== MATERIALS PROVIDED

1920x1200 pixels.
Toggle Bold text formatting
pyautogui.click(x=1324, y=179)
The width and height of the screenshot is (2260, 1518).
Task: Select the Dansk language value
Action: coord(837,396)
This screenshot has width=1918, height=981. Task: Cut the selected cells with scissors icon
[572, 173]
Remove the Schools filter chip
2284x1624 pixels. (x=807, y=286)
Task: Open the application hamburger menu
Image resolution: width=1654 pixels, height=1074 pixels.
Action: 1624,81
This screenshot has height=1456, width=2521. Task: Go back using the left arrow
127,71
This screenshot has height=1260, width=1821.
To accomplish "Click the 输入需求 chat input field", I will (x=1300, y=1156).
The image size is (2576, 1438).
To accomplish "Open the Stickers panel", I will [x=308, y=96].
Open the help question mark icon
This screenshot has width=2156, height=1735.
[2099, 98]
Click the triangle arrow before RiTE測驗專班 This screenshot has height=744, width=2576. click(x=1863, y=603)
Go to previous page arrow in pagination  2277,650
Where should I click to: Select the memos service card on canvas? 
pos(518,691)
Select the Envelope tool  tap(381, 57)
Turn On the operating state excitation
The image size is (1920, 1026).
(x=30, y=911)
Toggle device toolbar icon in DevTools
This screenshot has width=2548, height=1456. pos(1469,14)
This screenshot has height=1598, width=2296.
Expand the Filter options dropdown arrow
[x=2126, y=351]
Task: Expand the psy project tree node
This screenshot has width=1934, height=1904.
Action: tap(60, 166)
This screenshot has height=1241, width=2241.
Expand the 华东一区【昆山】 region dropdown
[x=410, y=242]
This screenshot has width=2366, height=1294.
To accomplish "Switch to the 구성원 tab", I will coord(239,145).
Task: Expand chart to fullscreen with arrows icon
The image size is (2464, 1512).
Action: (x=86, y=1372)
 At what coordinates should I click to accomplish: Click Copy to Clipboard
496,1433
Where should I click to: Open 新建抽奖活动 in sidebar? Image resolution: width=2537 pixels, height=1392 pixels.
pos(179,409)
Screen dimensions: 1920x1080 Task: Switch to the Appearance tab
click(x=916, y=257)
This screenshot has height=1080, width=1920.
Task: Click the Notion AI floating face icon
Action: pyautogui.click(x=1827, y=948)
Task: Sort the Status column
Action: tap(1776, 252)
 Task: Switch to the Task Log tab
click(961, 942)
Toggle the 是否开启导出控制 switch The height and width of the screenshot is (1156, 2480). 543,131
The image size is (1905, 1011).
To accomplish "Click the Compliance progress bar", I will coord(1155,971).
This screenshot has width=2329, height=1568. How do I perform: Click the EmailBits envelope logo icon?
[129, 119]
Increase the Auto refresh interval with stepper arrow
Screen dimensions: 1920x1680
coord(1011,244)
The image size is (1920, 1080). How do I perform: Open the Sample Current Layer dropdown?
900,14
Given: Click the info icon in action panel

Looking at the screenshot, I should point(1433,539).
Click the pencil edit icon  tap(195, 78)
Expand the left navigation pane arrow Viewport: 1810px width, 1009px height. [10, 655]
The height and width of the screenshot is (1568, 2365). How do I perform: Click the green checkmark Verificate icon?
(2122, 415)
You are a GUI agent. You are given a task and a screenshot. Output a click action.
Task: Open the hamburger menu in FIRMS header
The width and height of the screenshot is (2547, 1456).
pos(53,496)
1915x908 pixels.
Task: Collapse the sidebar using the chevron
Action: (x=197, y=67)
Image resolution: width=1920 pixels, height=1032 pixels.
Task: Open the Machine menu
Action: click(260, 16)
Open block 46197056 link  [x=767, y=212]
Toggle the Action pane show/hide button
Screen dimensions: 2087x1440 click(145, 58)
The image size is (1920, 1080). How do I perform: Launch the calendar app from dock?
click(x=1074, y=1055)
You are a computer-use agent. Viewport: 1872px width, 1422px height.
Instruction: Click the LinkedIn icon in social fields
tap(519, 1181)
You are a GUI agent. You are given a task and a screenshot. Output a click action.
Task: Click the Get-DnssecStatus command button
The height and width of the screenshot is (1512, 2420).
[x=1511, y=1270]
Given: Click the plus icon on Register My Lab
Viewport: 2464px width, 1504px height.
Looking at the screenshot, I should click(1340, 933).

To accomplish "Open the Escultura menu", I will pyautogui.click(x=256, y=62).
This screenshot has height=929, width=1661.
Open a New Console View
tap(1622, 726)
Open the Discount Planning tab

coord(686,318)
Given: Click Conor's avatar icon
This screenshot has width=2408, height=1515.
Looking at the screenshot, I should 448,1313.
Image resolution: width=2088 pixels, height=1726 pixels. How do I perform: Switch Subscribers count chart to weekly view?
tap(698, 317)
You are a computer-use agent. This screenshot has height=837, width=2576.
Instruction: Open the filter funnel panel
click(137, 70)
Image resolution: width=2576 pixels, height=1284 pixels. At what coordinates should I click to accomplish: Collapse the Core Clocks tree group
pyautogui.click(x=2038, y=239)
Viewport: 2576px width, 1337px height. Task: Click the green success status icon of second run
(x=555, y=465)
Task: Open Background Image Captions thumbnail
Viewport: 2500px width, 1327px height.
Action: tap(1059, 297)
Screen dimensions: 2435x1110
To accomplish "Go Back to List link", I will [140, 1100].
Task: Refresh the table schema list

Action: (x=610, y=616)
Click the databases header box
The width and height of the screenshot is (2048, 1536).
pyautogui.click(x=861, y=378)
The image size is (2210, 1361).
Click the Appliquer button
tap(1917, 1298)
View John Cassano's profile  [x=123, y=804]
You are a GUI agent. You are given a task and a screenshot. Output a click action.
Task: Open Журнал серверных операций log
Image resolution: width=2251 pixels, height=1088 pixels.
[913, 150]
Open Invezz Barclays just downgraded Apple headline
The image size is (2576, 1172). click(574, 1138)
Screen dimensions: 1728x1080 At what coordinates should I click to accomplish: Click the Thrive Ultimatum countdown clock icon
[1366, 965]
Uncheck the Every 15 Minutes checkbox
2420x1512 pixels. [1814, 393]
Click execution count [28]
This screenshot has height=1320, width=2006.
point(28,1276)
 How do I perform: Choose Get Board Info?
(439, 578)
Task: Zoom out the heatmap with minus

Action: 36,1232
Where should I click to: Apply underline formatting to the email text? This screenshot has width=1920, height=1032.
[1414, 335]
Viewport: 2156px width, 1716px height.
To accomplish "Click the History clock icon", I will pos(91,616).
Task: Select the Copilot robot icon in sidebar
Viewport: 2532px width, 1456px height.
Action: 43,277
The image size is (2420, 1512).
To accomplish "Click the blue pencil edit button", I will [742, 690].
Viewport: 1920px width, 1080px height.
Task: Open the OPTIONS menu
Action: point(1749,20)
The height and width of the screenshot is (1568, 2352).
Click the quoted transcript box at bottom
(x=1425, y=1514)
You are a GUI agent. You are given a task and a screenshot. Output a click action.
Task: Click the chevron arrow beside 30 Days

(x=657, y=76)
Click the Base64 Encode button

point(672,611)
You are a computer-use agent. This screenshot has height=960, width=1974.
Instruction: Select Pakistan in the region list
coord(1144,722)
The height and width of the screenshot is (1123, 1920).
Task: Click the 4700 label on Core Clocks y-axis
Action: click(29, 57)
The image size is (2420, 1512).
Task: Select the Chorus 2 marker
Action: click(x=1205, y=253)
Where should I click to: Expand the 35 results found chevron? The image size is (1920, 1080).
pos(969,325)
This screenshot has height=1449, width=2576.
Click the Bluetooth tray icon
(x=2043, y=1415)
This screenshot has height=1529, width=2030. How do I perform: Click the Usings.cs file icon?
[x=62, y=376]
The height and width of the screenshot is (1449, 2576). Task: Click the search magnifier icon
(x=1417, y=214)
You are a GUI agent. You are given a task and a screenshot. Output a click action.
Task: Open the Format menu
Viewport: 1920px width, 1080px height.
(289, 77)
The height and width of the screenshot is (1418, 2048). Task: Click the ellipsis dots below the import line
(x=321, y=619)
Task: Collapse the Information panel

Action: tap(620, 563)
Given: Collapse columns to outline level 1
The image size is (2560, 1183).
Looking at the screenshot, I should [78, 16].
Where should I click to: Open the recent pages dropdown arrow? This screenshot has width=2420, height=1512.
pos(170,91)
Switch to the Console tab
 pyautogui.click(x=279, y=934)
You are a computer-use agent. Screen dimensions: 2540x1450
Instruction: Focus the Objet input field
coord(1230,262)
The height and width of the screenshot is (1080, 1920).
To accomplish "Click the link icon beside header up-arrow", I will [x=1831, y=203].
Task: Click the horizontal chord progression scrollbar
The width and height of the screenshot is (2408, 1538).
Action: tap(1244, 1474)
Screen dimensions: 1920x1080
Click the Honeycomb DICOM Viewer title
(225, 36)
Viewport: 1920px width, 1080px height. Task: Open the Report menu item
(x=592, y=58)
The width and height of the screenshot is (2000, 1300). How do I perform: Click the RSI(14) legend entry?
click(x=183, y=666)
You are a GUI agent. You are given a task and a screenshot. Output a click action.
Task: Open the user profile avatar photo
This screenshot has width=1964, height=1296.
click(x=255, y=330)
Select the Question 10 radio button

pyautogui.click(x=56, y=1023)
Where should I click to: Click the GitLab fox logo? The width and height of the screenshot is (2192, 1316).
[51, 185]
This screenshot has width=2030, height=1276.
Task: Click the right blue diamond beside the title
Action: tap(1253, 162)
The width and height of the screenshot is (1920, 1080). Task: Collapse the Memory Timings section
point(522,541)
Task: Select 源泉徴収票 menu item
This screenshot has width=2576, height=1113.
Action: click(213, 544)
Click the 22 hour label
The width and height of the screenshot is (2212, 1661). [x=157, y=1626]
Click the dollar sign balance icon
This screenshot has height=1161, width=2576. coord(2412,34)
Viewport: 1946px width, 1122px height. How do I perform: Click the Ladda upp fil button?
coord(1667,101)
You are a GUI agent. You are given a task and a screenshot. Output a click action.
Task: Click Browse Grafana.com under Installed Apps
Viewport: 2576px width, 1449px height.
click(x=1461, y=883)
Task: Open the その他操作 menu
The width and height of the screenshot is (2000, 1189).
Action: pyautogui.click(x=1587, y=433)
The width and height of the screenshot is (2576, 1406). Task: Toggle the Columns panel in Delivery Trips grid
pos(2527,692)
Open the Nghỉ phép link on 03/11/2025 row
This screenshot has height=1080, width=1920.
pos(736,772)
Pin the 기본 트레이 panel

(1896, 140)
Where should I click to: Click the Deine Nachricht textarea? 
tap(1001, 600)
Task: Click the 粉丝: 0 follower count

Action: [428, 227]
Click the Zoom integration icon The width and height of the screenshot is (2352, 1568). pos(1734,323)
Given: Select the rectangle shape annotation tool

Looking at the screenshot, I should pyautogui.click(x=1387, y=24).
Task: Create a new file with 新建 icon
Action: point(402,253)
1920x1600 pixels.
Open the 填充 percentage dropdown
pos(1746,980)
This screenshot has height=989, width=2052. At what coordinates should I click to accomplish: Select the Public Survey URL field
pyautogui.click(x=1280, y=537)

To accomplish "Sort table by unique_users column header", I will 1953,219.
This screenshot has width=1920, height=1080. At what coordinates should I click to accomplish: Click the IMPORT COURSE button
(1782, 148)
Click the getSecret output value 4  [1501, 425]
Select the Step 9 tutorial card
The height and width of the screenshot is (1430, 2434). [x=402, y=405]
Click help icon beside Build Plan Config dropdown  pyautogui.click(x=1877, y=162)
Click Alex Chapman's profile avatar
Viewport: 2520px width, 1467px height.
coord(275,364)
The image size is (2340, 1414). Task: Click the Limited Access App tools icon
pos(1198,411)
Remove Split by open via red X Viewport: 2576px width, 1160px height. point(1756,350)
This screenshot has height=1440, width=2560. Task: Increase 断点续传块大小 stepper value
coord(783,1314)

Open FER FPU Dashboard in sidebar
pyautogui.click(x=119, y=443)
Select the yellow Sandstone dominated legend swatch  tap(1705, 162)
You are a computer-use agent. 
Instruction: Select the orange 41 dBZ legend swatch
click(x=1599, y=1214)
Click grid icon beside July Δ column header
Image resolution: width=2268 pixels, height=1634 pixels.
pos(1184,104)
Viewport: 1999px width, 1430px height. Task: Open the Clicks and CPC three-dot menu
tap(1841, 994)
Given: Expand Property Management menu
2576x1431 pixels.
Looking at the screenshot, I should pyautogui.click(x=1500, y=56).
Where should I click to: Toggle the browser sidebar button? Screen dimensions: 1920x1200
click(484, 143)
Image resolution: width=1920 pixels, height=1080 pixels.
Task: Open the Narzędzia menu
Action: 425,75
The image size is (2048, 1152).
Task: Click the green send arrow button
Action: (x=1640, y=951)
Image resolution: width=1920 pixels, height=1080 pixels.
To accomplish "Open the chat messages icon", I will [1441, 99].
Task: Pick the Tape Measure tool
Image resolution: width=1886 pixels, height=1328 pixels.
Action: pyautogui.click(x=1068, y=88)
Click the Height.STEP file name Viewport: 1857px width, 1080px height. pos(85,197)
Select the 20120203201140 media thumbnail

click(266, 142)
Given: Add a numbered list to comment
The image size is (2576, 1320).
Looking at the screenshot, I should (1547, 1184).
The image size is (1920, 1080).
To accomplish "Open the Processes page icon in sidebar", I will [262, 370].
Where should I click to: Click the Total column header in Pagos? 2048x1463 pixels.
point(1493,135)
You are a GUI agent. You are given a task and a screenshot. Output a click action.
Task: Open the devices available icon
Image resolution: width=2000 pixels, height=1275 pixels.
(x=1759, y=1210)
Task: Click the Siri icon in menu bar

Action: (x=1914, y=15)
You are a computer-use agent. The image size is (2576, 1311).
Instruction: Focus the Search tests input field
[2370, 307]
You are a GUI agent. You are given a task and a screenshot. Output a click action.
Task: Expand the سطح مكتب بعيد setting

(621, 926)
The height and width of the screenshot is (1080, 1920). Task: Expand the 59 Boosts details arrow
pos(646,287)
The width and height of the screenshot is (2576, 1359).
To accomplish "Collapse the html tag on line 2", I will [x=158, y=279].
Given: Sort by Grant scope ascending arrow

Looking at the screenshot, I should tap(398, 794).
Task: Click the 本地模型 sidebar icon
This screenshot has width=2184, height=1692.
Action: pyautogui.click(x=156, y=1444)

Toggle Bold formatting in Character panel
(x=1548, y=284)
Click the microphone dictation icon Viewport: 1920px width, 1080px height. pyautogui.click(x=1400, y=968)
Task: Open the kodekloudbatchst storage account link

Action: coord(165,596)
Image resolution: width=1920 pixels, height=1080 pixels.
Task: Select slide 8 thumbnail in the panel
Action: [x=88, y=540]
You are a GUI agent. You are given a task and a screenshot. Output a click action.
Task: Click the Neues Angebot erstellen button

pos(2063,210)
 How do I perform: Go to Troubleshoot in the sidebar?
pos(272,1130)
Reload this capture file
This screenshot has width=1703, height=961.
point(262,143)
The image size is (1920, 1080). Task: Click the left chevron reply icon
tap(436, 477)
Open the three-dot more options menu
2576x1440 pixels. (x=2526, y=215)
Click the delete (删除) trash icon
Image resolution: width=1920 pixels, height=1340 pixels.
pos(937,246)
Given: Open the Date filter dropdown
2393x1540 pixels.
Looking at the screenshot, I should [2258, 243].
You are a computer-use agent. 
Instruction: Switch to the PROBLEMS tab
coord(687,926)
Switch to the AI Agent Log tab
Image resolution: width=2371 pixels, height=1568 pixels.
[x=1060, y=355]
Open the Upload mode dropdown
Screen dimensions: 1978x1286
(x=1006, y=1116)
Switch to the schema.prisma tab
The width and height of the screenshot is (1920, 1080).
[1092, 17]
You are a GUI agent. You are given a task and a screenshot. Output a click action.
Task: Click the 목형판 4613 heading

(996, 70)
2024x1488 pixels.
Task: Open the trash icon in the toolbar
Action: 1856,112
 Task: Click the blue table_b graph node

====

INSTRUCTIONS FOR THE TASK:
Each line of the entries above that contains "computer" is to be copied.

TASK OUTPUT:
You are a computer-use agent. Viewport: 1872px width, 1422px height.
You are a computer-use agent. This screenshot has height=837, width=2576.
You are a computer-use agent. This screenshot has height=960, width=1974.
You are a computer-use agent. Screen dimensions: 2540x1450
You are a computer-use agent. 
You are a computer-use agent. The image size is (2576, 1311).
You are a computer-use agent. 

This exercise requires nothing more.